In a controlled neighborhood simulation in Bend, Oregon, one HOA with 78 homes increased ambient dew point by 0.3°F, solely through nightly sprinkler activity. No one noticed.
Discussion
While none of the above findings point to a deliberate, coordinated effort to engineer weather systems, the cumulative impact is undeniable. Much like a toddler with a chainsaw, the human race has stumbled into power it doesn’t fully understand, and instead of stopping, it’s building more parking lots.
If one were looking for evidence of geoengineering, one need only look around:
Your Amazon package flew over 4 states in a jet that made 12 miles of cloud.
Your driveway added 3 degrees to your block.
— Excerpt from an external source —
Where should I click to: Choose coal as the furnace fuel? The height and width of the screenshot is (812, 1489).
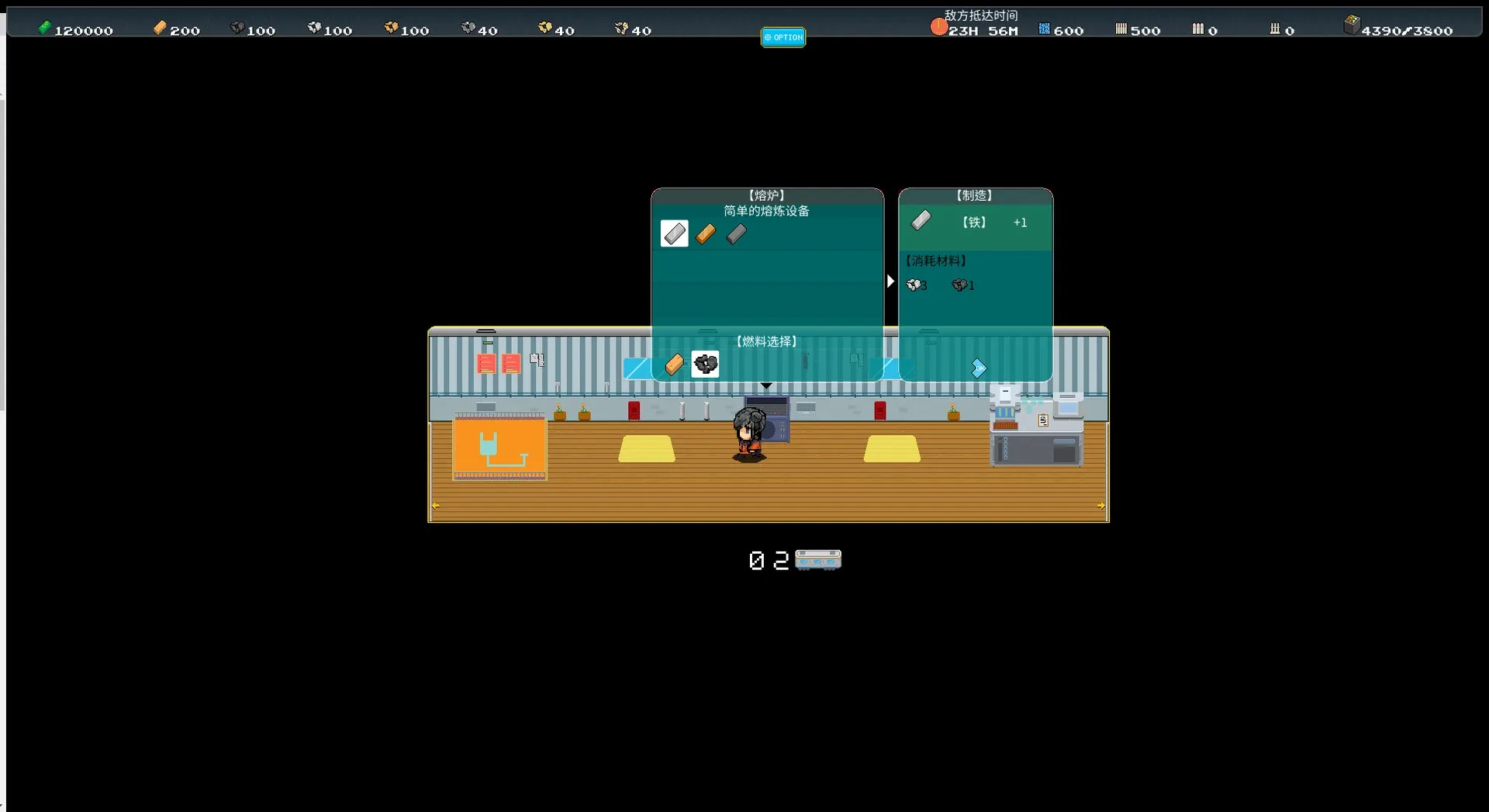click(705, 364)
Your lawn just created a thunderfly outbreak.
These phenomena do not require global conspiracy. They require exactly what we already have: billions of people, all doing just enough damage to shift climate baselines without ever being organized enough to fix it.
Conclusion
Geoengineering is happening—not through secret labs, but through zoning permits, airplane routes, and suburban landscaping. The only real conspiracy may be the overwhelming desire to blame it on someone else.
As Dr. Quark concludes in her closing statement:
“We’re terraforming Earth. Badly. And no one is in charge.”
References
ADRC Atmospheric Contrail Report, 2019–2024
EPA Urban Heat Metrics Survey, 2022
Nextdoor.com Incident Log: “Weird fog on my patio again” (2023)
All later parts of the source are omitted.